* [Problem description] Render the material from the line with "The image size is (800, 600)." up to and including the line with "coord(424,260)" as a JSON list of strings, one string per line, with blank lines left out.

* [Entries for locating words and elements]
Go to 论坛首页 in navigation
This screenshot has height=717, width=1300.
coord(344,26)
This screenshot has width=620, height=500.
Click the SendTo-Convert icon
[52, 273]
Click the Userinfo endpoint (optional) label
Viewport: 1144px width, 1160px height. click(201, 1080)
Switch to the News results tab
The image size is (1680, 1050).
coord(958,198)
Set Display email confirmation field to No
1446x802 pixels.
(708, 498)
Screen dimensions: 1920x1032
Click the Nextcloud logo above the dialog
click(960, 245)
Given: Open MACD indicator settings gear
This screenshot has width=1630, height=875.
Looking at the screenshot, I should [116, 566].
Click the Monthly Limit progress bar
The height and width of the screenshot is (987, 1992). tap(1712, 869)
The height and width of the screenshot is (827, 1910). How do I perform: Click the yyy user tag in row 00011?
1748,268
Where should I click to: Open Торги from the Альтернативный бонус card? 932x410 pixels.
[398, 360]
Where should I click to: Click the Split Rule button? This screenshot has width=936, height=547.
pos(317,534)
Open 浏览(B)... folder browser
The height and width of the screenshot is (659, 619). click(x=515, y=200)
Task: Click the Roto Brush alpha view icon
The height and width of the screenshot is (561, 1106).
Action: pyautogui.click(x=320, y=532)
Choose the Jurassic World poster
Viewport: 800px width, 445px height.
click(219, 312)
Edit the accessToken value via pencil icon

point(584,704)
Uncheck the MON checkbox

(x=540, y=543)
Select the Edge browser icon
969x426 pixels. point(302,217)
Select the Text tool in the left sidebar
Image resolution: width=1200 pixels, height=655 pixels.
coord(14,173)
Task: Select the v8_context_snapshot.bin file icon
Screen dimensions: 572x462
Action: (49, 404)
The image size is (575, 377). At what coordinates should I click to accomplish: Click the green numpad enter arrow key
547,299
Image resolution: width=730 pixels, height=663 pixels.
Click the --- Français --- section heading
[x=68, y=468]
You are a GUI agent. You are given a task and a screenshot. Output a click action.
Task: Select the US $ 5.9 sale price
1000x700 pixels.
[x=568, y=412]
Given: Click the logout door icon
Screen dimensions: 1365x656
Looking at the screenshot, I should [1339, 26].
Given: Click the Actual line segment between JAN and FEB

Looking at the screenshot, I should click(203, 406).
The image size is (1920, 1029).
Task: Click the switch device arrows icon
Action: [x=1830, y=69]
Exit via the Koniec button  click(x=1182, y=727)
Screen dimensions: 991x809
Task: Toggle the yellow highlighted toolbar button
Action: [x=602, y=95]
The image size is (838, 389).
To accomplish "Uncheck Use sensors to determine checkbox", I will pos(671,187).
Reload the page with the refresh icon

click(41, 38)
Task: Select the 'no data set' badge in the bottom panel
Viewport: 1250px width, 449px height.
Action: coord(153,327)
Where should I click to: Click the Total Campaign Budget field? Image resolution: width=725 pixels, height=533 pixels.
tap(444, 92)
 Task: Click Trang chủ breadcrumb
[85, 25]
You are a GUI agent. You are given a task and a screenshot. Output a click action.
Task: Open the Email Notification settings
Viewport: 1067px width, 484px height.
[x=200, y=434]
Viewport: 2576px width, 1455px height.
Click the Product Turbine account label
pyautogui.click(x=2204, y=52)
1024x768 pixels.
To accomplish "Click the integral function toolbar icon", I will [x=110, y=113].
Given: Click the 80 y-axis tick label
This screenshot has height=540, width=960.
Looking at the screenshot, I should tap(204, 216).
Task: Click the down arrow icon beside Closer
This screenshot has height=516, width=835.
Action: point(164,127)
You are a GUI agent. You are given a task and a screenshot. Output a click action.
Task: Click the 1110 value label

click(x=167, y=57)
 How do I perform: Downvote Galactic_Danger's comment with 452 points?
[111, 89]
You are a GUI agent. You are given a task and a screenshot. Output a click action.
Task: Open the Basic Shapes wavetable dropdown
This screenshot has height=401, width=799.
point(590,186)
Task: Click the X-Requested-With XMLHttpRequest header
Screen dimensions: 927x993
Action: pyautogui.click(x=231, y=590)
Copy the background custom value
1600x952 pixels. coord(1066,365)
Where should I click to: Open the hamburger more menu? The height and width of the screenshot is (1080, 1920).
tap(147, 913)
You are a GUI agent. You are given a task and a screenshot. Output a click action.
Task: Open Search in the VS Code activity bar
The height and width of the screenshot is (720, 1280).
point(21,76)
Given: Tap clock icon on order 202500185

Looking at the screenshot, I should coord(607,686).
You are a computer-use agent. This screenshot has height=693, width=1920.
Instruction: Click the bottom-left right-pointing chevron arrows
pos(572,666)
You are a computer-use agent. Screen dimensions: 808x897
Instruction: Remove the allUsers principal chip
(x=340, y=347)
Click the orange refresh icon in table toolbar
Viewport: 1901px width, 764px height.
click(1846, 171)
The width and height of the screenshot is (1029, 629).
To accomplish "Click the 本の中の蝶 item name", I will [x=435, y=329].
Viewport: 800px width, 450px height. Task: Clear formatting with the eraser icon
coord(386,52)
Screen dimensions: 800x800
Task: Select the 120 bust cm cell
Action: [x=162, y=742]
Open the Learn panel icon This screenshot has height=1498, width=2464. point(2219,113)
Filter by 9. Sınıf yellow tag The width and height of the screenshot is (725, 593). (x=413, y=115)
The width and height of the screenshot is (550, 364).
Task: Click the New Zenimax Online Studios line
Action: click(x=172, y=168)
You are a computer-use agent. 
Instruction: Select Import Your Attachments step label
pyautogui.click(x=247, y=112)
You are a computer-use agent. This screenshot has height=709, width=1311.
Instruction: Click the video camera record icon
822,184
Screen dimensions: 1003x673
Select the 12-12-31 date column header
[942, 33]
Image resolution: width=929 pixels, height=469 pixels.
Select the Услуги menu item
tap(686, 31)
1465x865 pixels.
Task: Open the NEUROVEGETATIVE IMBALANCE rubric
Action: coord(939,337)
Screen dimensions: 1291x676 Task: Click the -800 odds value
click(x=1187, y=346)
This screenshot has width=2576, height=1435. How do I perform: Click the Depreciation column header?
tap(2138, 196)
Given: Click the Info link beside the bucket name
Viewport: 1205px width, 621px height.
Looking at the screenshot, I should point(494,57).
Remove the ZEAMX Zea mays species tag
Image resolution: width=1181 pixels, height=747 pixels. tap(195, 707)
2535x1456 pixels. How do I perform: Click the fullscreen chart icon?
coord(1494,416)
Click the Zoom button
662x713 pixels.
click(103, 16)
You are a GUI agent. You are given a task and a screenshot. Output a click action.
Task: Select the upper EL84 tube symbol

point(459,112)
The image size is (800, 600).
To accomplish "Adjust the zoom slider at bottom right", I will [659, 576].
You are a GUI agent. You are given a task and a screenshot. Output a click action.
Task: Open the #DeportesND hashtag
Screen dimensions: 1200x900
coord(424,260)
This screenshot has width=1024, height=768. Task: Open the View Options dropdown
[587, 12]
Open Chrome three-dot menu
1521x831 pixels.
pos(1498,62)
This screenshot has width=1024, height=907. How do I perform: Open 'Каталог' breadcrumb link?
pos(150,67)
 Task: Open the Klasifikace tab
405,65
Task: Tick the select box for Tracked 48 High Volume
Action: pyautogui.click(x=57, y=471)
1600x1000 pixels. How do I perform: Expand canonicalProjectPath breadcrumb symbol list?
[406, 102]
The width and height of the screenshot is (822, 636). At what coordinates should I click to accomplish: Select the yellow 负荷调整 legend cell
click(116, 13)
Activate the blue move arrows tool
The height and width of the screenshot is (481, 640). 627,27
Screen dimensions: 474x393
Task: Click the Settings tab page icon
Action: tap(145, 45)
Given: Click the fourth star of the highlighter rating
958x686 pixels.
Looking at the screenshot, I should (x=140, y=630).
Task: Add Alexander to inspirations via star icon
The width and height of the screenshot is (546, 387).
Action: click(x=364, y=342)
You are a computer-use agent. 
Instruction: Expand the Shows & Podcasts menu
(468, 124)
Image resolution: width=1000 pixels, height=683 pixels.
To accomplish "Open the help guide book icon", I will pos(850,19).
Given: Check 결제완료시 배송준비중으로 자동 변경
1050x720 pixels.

* [The solution]
[
  "The image size is (800, 600).",
  "To accomplish \"Adjust the zoom slider at bottom right\", I will [659, 576].",
  "You are a GUI agent. You are given a task and a screenshot. Output a click action.",
  "Task: Open the #DeportesND hashtag",
  "Screen dimensions: 1200x900",
  "coord(424,260)"
]